Of course, if no compromise is found by the May 22nd Constitutional adjournment, a Special Session of the Legislature will be called by the Governor. A Special Session could be called immediately in late May or perhaps after additional negotiations are allowed to take place. It is everyone's hope and aim to resolve these differences by May 22nd to make a Special Session or the threat of a State shutdown unnecessary. All of us will see how this all plays out but expect the next few weeks to be a bit of a bumpy ride at the Capitol.

Pensions

In addition to the Omnibus budget bills this legislative session is also considering important matters pertaining to the Minnesota State employee's pension system. While pension issues do not garner much media attention, they are extremely important and a major focus for MMA. Sound pension fund management is vital to all State employee's futures and a key part of the financial stability and integrity of Minnesota's state government. Pension policy, albeit complicated, is a subject that truly deserves much more public attention than it usually receives.

This year the Joint Legislative Pension Commission (the committee of the Legislature assigned oversight responsibility of the State's pension system) has been considering a number of reforms aimed at strengthening the solvency of the pension system for the years to come. These reforms include updating of certain financial factors (more cautious) used in the calculation of investment returns of the pension assets. In order to protect the long term pension interest of our members MMA (as well as all other public employee unions) is supportive of these reforms.

Additionally and very importantly a proposal by Governor Dayton to use some of the $1.6 billion State surplus to reduce the amount of unfunded liability in the various pension funds is part of this year’s discussions. Although the Minnesota pension system is among the stronger and more secure in the nation, reducing unfunded liability would greatly strengthen that security for employees, State government and the taxpayers. MMA believes that this would be a very positive reform for all and is very grateful to Governor Dayton for his farsighted leadership in bringing this proposal forward.

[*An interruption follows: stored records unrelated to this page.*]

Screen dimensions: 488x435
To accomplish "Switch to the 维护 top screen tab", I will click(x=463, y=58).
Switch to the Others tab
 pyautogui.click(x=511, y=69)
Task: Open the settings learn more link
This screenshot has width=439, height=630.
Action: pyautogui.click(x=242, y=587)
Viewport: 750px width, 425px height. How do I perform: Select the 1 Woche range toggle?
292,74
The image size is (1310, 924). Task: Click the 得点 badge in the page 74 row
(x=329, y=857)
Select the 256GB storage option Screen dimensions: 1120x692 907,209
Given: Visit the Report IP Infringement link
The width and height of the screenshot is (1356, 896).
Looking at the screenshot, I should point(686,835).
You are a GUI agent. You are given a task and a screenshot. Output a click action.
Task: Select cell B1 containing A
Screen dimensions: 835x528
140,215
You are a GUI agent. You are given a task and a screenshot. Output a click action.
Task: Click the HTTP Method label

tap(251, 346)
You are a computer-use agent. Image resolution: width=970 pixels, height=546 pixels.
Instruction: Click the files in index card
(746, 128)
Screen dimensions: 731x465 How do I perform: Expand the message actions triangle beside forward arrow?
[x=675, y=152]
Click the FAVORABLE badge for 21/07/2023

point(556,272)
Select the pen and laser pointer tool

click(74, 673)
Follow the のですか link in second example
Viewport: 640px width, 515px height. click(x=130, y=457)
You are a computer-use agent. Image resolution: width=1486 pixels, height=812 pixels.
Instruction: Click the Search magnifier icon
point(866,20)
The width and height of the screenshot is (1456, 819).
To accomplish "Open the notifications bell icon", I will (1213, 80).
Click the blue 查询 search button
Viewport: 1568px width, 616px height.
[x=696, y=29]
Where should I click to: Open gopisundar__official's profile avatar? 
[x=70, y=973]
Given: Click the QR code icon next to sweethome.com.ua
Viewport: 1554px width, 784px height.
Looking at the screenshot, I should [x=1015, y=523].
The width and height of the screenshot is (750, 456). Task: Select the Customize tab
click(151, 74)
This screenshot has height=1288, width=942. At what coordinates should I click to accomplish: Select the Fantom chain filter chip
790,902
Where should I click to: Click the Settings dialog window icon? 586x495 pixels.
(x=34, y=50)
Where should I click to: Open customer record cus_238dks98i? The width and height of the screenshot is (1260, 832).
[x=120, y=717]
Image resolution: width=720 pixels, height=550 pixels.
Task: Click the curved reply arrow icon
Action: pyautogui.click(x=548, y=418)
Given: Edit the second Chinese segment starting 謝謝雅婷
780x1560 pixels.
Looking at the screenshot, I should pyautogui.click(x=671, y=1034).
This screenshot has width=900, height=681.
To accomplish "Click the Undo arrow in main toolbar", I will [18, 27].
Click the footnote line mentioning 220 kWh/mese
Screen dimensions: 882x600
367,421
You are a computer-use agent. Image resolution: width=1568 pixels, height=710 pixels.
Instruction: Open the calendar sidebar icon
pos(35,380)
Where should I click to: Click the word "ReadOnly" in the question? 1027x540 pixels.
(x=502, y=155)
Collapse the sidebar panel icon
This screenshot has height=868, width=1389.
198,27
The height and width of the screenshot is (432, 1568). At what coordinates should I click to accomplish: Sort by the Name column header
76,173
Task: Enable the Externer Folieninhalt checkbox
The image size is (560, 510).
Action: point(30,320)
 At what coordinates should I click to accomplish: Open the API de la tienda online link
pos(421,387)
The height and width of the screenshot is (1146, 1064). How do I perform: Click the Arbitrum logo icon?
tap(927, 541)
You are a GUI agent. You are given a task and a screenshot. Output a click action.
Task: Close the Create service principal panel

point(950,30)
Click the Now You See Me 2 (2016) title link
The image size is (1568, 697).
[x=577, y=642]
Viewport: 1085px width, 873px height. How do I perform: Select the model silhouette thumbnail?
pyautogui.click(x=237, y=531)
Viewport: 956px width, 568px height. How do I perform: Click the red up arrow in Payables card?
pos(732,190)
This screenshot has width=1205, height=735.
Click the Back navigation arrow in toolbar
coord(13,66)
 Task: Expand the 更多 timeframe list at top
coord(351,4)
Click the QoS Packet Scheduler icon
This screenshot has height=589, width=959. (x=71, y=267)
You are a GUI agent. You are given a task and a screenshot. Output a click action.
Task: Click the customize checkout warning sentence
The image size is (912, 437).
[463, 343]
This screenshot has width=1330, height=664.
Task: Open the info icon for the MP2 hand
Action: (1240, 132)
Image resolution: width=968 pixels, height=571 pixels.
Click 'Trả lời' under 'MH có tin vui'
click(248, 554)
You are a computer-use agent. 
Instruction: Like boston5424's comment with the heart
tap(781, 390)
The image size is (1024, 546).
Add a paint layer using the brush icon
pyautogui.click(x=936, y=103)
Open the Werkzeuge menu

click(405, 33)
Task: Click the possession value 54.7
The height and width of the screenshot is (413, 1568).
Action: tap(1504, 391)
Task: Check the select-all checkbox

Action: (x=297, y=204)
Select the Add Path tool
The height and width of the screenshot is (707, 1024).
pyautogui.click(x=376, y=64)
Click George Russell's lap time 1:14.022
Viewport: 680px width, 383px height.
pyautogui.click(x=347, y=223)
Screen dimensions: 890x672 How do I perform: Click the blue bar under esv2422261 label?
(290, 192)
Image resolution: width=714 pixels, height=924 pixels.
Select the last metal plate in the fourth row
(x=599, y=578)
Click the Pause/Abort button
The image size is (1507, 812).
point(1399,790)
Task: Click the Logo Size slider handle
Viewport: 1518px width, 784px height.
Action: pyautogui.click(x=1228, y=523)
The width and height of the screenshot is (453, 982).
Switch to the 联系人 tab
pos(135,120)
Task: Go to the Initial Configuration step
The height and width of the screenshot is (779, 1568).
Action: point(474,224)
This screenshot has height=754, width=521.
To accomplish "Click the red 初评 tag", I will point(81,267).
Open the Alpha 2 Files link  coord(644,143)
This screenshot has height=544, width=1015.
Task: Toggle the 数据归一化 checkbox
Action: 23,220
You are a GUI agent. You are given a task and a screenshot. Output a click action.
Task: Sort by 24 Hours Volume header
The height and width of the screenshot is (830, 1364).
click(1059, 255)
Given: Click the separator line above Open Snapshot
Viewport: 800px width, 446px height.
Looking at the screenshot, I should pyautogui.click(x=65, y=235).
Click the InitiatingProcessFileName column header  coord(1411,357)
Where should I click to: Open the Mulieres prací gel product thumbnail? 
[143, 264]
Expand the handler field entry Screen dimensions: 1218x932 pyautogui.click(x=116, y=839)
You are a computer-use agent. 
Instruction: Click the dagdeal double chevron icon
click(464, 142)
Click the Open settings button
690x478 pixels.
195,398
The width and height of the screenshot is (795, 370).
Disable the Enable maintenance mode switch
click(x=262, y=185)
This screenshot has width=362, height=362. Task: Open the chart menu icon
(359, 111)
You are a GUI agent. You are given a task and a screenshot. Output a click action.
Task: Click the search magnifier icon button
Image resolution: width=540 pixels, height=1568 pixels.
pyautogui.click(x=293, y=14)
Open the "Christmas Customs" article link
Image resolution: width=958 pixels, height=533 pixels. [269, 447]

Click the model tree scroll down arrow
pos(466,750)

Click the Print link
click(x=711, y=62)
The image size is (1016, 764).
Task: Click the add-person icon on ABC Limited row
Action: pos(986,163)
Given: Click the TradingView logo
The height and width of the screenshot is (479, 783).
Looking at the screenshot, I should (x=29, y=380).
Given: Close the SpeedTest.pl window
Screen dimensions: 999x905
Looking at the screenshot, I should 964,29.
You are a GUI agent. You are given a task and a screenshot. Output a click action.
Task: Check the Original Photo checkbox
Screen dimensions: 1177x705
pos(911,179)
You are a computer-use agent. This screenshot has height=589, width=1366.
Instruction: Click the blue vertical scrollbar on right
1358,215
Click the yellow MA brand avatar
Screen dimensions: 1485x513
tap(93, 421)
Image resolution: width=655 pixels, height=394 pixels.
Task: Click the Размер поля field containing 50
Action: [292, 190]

While the primary reason to reduce this unfunded liability is for the long term security of pensioners and taxpayers, it is also worth noting that a well-funded pension system is among the factors considered by national credit rating agencies in determining the credit worthiness and therefore the interest rate that each states pay for their long term capital debt - in other words, a more secure pension system can help keep the State's borrowing rates lower which mean less taxpayer cost.

Within the next few days we expect a pension bill to be presented by the Joint Legislative Pension Commission. Details have not been yet unveiled so it difficult to predict what specially will be in that bill. MMA and other public employee unions are eager to see that all  reforms are of a positive nature and do not limit Minnesota's strong and secure pension system and/or be injurious to  pensioners and current and State employees. We also want to be sure to maintain an attractive benefit package that will encourage new generations of Minnesotans to make a professional life in public service. Minnesota has a lot at stake in maintaining its secure and strong pension system. Whether you are 26 or 86 years old this affects and should matter to you. Call or write your legislative representatives to tell them that supporting Dayton’s pension reforms matter to you and the economic viability of your region.

Because the funding necessary for Governor Dayton's proposal to reduced unfunded liability comes from the State's general fund these pension issues will be part of the larger budget negotiations that will occupy the coming weeks. Once again the events of the next few weeks will be important to all Minnesotans and certainly MMA members.  

MMA is working diligently to be sure your interests are represented and voices heard. We will be there for you and do our best to represent you and keep you informed.